Fraxswap was the first AMM with a time-weighted average market maker (TWAMM) and TWAMM makes large orders more efficient and the Frax protocol uses this feature to balance the FRAX peg and return protocol profits to FXS holders through TWAMM purchases. Frax Protocol will use Fraxswap to buy back and burn FXS from AMO profit, print new FXS to stabilize FRAX, and make purchases or sales according to market conditions.[11]
Token Distribution
- 60% – Liquidity Programs / Farming / Community – Via gauges & governance halving naturally every 12 months
- 5% – Project Treasury / Grants / Partnerships / Security-Bug-Bounties – via Team and Community discretion
- 20% – Team / Founders / Early Project Members – 12 months, 6-month cliff
- 3% – Strategic Advisors / Outside Early Contributors – 36 months
- 12% – Accredited Private Investors – 2% unlocked at launch, 5% vested over the first 6 months, 5% vested over 1 year with a 6-month cliff [4]
veFXS
In May 2020, the Frax Finance protocol allowed FXS holders to lock up FXS tokens to generate veFXS and earn special boosts, special governance rights, and AMO (Algorithmic Market Operations Controller) profits.
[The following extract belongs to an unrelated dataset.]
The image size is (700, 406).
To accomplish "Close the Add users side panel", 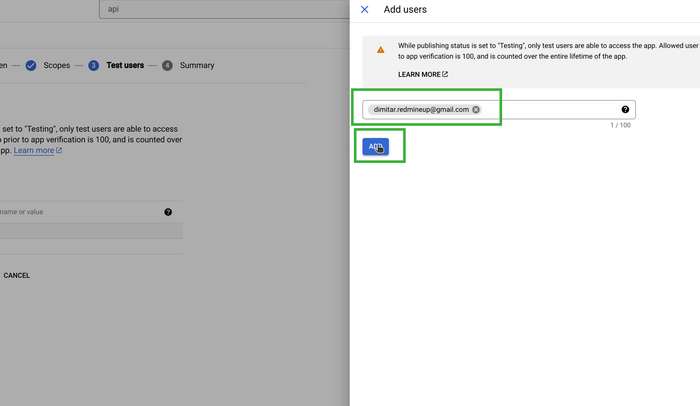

veFXS is a vesting and yield system based off on Curve’s veCRV mechanism. Users may lock up their FXS for up to 4 years for four times the amount of veFXS (e.g. 100 FXS locked for 4 years returns 400 veFXS). veFXS is not a transferable token nor does it trade on liquid markets. The veFXS balance linearly decreases as tokens approach their lock expiry, approaching 1 veFXS per 1 FXS at zero lock time remaining.[5]
Voting Power
Each veFXS has 1 vote in governance proposals. Staking 1 FXS for the maximum time, 4 years, would generate 4 veFXS. This veFXS balance itself will slowly decay down to 1 veFXS after 4 years, at which time the user can redeem the veFXS back for FXS. In the meantime, the user can also increase their veFXS balance by locking up FXS, extending the lock end date, or both. It should be noted that veFXS is non-transferable and each account can only have a single lock duration meaning that a single address cannot lock certain FXS tokens for 2 years then another set of FXS tokens for 3 years etc. All FXS per account must have a uniform lock time.[6]
Farming Boosts
Holding veFXS gives the user more weight when collecting certain farming rewards. All farming rewards that are distributed directly through the protocol are eligible for veFXS boosts. External farming that is promoted by other protocols (such as Sushi Onsen) is typically not available for veFXS boosts since they are independent of the Frax Finance itself. A user's veFXS boost does not increase the overall emission of rewards. The boost is an additive boost that will be added to each farmer's yield proportional to their veFXS balance. The veFXS boost can be different for each LP pair by the discretion of the community and team based on partnership agreements and governance votes.[7] Farming boosts are given in ratios of veFXS per 1 FRAX in LP. For example, a FRAX-IQ pair with a 2x boost ratio of 10 veFXS per 1 FRAX means that a user that has 50,000 veFXS gets a 2x boost for an LP position of $10,000. As of January 2022, veFXS per FRAX requirements are 4 veFXS to 1 FRAX.[8]
Yield
After the implementation of veFXS, holders may be able to collect rewards periodically. As of January 2022, the FXS rewards for holding veFXS come from the AMO (Algorithmic Market Operations Controller) profits of the protocol that is above the collateral ratio. 50% of the profits are being used to buy back FXS and burn it, and the other 50% is sent to the yield distributor contract for distribution to veFXS holders.[9]